* Begin Supplied data *

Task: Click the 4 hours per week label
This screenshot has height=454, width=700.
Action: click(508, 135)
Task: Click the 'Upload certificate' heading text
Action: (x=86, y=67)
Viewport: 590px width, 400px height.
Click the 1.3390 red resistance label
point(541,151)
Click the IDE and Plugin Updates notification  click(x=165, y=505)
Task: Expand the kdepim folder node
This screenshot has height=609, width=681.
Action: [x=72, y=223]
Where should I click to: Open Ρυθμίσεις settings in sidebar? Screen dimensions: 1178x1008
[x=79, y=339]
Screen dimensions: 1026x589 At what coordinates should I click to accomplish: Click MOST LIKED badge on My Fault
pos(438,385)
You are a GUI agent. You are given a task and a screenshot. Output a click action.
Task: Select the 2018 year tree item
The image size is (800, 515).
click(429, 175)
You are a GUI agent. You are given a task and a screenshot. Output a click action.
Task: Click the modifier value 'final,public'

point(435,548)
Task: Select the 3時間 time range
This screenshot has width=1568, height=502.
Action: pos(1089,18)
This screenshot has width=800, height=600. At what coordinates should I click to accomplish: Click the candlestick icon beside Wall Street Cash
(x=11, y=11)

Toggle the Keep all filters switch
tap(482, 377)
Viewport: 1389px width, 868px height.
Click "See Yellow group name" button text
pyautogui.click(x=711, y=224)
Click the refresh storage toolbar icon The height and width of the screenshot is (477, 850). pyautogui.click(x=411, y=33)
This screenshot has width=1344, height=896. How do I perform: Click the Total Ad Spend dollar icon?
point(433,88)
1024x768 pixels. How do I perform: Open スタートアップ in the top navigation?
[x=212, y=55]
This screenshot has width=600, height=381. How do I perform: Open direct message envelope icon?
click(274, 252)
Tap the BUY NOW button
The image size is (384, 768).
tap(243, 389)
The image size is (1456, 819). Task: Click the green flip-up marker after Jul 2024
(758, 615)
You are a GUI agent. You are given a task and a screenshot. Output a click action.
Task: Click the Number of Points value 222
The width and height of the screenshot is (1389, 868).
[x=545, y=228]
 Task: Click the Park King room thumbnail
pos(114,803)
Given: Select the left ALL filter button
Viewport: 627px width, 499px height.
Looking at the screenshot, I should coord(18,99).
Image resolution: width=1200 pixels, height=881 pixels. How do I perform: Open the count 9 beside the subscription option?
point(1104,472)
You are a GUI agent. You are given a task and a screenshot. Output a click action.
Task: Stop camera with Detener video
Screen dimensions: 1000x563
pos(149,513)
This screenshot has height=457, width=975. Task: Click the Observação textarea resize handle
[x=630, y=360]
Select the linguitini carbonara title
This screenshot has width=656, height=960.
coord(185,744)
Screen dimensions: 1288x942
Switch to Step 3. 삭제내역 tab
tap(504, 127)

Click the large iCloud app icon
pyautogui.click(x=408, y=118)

* End Supplied data *

Requirement:
Please quote all of the material above word for word, every line included.

Result of the task:
Task: Click the 4 hours per week label
This screenshot has height=454, width=700.
Action: click(508, 135)
Task: Click the 'Upload certificate' heading text
Action: (x=86, y=67)
Viewport: 590px width, 400px height.
Click the 1.3390 red resistance label
point(541,151)
Click the IDE and Plugin Updates notification  click(x=165, y=505)
Task: Expand the kdepim folder node
This screenshot has height=609, width=681.
Action: [x=72, y=223]
Where should I click to: Open Ρυθμίσεις settings in sidebar? Screen dimensions: 1178x1008
[x=79, y=339]
Screen dimensions: 1026x589 At what coordinates should I click to accomplish: Click MOST LIKED badge on My Fault
pos(438,385)
You are a GUI agent. You are given a task and a screenshot. Output a click action.
Task: Select the 2018 year tree item
The image size is (800, 515).
click(429, 175)
You are a GUI agent. You are given a task and a screenshot. Output a click action.
Task: Click the modifier value 'final,public'

point(435,548)
Task: Select the 3時間 time range
This screenshot has width=1568, height=502.
Action: pos(1089,18)
This screenshot has width=800, height=600. At what coordinates should I click to accomplish: Click the candlestick icon beside Wall Street Cash
(x=11, y=11)

Toggle the Keep all filters switch
tap(482, 377)
Viewport: 1389px width, 868px height.
Click "See Yellow group name" button text
pyautogui.click(x=711, y=224)
Click the refresh storage toolbar icon The height and width of the screenshot is (477, 850). pyautogui.click(x=411, y=33)
This screenshot has width=1344, height=896. How do I perform: Click the Total Ad Spend dollar icon?
point(433,88)
1024x768 pixels. How do I perform: Open スタートアップ in the top navigation?
[x=212, y=55]
This screenshot has width=600, height=381. How do I perform: Open direct message envelope icon?
click(274, 252)
Tap the BUY NOW button
The image size is (384, 768).
tap(243, 389)
The image size is (1456, 819). Task: Click the green flip-up marker after Jul 2024
(758, 615)
You are a GUI agent. You are given a task and a screenshot. Output a click action.
Task: Click the Number of Points value 222
The width and height of the screenshot is (1389, 868).
[x=545, y=228]
 Task: Click the Park King room thumbnail
pos(114,803)
Given: Select the left ALL filter button
Viewport: 627px width, 499px height.
Looking at the screenshot, I should coord(18,99).
Image resolution: width=1200 pixels, height=881 pixels. How do I perform: Open the count 9 beside the subscription option?
point(1104,472)
You are a GUI agent. You are given a task and a screenshot. Output a click action.
Task: Stop camera with Detener video
Screen dimensions: 1000x563
pos(149,513)
This screenshot has height=457, width=975. Task: Click the Observação textarea resize handle
[x=630, y=360]
Select the linguitini carbonara title
This screenshot has width=656, height=960.
coord(185,744)
Screen dimensions: 1288x942
Switch to Step 3. 삭제내역 tab
tap(504, 127)

Click the large iCloud app icon
pyautogui.click(x=408, y=118)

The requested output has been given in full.